ELEV does not just specify a pattern of causal organization. It describes a system’s possible states, and it specifies instructions governing how to transit between those states. Implementing the model requires an ability to instantiate states specified by the model. For instance, a physical system implements ELEV only if it can travel between the first and second floors of some building. Only then can it obey an instruction such as: If the door is closed and the system is on the first floor, and if button U is pressed, then transit to having the door closed and to being located on the second floor.

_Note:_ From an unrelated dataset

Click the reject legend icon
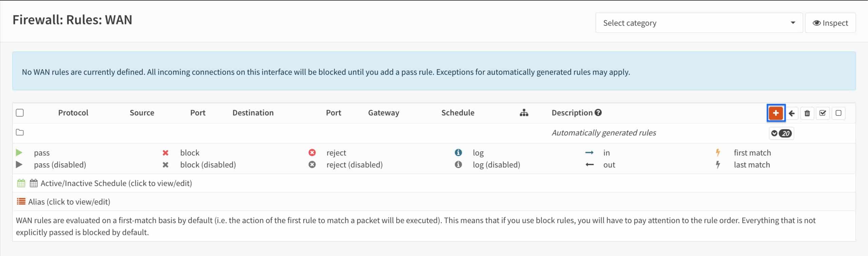(312, 152)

The machine from the parable cannot travel between floors, so it does not implement ELEV. It implements a distinct FSM, which I will call “ELEV*”, whose machine table is given by Figure

  1. But it does not implement ELEV, even though it instantiates the causal pattern dictated by ELEV. Thus, ELEV is a counterexample to structuralism. ELEV is an extremely simplistic FSM. Contemporary science offers numerous more realistic counterexamples that illustrate the same point. For example, the far more sophisticated elevator FSM discussed by Vahid and Givargis (2002, p. 211) encodes instructions that begin as follows: “Move the elevator either up or down to reach the target floor. Once at the target floor, open the door for at least 10 seconds, and keep it open until the target floor change.” Similarly, Patterson and Hennessy (2005, p. C-69) introduce a traffic light FSM that includes states such as the traffic light is green in the north-south direction and the traffic light is green in the east-west direction. Any textbook on embedded systems design discusses additional FSMs with non- structuralist implementation conditions: alarm clocks, seatbelt detection systems, aviation

controllers, and so on. Robotics is also a rich source of counterexamples. The robot car Junior (Montemerlo, et al., 2008, pp. 114-115) implements a FSM whose states include: LOCATE_VEHICLE: “the robot estimates its initial position... and starts road driving or parking lot navigation, whichever is appropriate” CROSS_INTERSECTION: “the robot waits if it is safe to cross an intersection (e.g., during merging), or until the intersection is clear (if it is an all-way stop intersection)” UTURN_STOP: “the robot is stopping in preparation for a U-turn” and so on. Implementing Junior’s FSM requires an ability to drive, to wait at intersections, and so on. Murphy (2000, pp. 174-184) offers several FSMs that illustrate the same point: a robot that moves through an obstacle course; a robot that seeks, retrieves, and relocates trash; and so on. Each FSM encodes instructions, such as move towards trash and grab trash , that outstrip any relevant pattern of causal organization. Each FSM is a counterexample to structuralism. A core idea underlying structuralism is that machine states are individuated functionally , i.e. by their roles in a pattern of causal organization. Structuralism makes this idea precise by invoking isomorphisms between formal structure and causal structure. A machine state is individuated by its place in a “causal structure isomorphism type” induced by the formal model. The foregoing FSMs undermine this approach. Each FSM includes at least one machine state whose nature outstrips its place in the “causal structure isomorphism type” induced by the formal model. States such as being located on the first floor and waiting at an intersection have non- functional natures that go beyond any relevant pattern of causal organization. My descriptivist theory accommodates each of these FSMs by postulating a state space description < S , I , , s 0 > whose state space S contains the desired non-functional states.